Forum Moderators: phranque

Message Too Old, No Replies

rewrite not working

rewrite domain landing-page

         

revrob

12:03 pm on Nov 29, 2011 (gmt 0)

10+ Year Member



I'm trying to redirect requests with a referrer from a certain domain to a landing page.

I have no problem with rewrites to a landing page based on IP address, thanks to help from here.

But I'm finding rewrites based on referrers are troublesome, whether to a 403 [F] or to a landing page.

I have successfully rewritten "blank user agent string" to [F[
RewriteCond %{HTTP_USER_AGENT} ^-$ [OR]
RewriteCond %{HTTP_REFERER} ^-$
RewriteRule ^.* - [F]

I have succeeded with redirects using a regex for the IP range, including to a landing page and that is working fine with a 302 code being returned and the redirection proceeding to the named resource.

But this type of referring domain code fails every time - I just get the normal 200 response on my logs - I've been testing it on one of my sites, to put in an .htaccess block for referrers from the other site. So far, the link just goes through to the site and isn't blocked or redirected.

I've tried these variations, and tweaked as many of the optional alternatives as I can think of.

Options +FollowSymLinks
RewriteCond %{HTTP_REFERER} ^one word string from referrer domain name$
RewriteRule ^.* full url of landing page [L]

and

Options +FollowSymLinks
RewriteCond %{HTTP_REFERER} (one word string from domain name)
RewriteRule ^.* full url of landing page [L]

and

Options +FollowSymLinks
RewriteCond %{HTTP_REFERER} ^domain\.org\.uk$
RewriteRule ^.* full url of landing page [L]

and
Options +FollowSymLinks
RewriteCond %{HTTP_REFERER} ^domain\.org\.uk$
RewriteRule .* full url of landing page [L]
and

Options +FollowSymLinks
RewriteCond %{HTTP_REFERER} ^http://www\.domain\.org\.uk$
RewriteRule .* full url of landing page [L]

and
Options +FollowSymLinks
RewriteCond %{HTTP_REFERER} ^http://domain\.org\.uk$
RewriteRule .* full url of landing page [L]

Options +FollowSymLinks
RewriteCond %{HTTP_REFERER} ^domain\.org\.uk [NC,OR]
short list of similar ... each with [NC][OR]
RewriteRule ^.* full url of landing page [L]

I've tried all sorts of variations on the above but none work even the other types of rewrite work fine.


The referring domain I actually want to block appears in my logs as referrer with a url in the format
"http:/ /www . domain.info/lots/of/sub/directories/strings_separated_by_underscores"
(/ / and www . broken by me)

- but the tests above are simply based on my own "domain.org.uk" as referrer

All suggestions welcome - I've hit a dead end with my own research.
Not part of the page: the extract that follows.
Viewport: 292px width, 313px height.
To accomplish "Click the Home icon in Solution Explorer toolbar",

It's frustrating because I've managed to get so many of the other types of rewrite to work.

Thanks in advance.

wilderness

3:51 pm on Nov 29, 2011 (gmt 0)

WebmasterWorld Senior Member 10+ Year Member Top Contributors Of The Month



How are these any different than your recent inquiry and answer [webmasterworld.com]?
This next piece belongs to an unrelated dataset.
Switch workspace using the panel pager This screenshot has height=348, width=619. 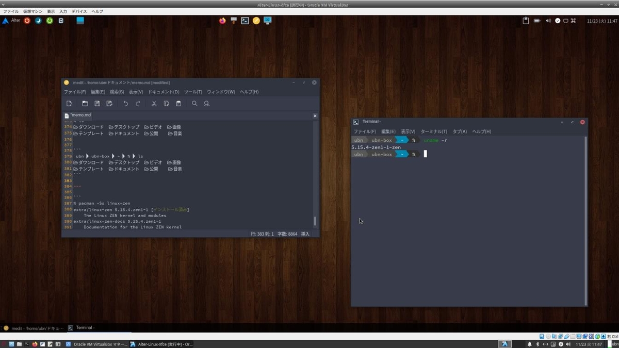(x=80, y=21)
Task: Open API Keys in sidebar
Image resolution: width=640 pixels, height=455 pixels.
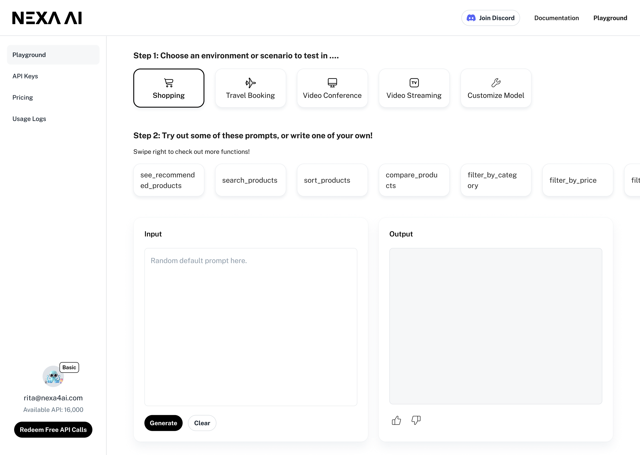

1) if Options +FollowSymLinks is required at ALL, than only once per htaccess file

2) You seem determined to use both the begins with and ends with anchors simultaneously on the same line
a) very rarely will a refer begin and end with the name of domain and not include a trailing sub-folder and/or file path. As a result, your combined begins with and ends with anchors lines fail.

Please use example.com for the syntax per the forum charter, and you will not be required to use spaces to break links

The referring domain I actually want to block appears in my logs as referrer with a url in the format
"http://www example.com/lots/of/sub/directories/strings_separated_by_underscores"
(/ / and www . broken by me)


In a refer based regex, your NOT required to use the entire referring page, rather you may use any keyword portion of either the domain name, sub-folder, or page0name. ONCE AGAIN portion

HOWEVER and when using a portion keyword of the referring page, you are utilizing the contains anchor and do NOT use either the begins with or ends with anchors in your Cond.

wilderness

4:13 pm on Nov 29, 2011 (gmt 0)

WebmasterWorld Senior Member 10+ Year Member Top Contributors Of The Month



Mod_Rewrite & Regular Expressions [webmasterworld.com]
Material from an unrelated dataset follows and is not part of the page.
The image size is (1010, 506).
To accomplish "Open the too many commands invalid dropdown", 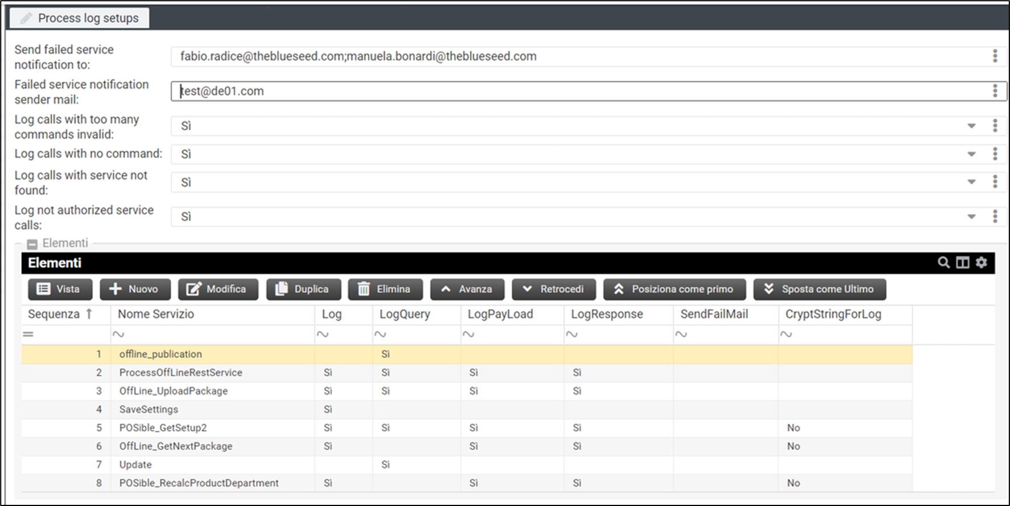I will (971, 126).
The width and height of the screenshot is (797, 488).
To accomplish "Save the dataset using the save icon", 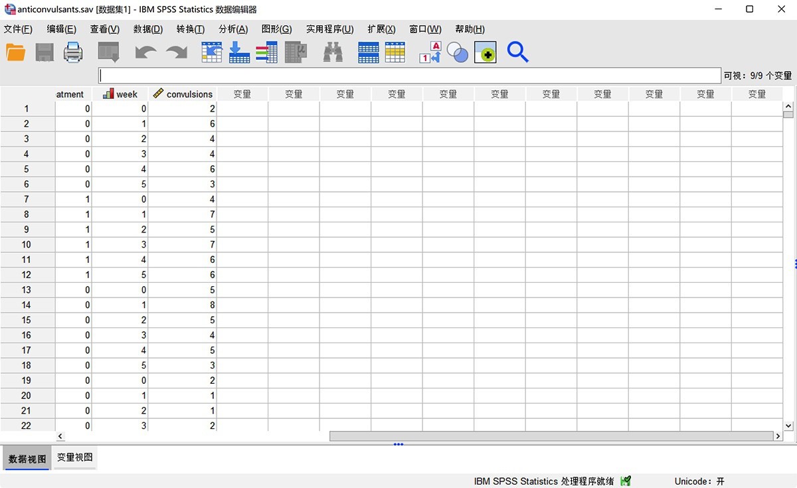I will [44, 51].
^ defines the begining of a 'line' (starting anchor). Remember, ^ also designates 'not' in a regular expression, so please don't get confused.

$ defines the ending of a 'line' (ending anchor), and when followed by a number from 1 to 9, also references a variable defined in the RewriteRule pattern (used for variables on the right side of the equation or to match a variable from the rule in a condition, see example below).

contains is the absence of any anchors

revrob

8:02 pm on Nov 29, 2011 (gmt 0)

10+ Year Member



I do take the point, and I have tried to get this to work on basis of what I have learned here already.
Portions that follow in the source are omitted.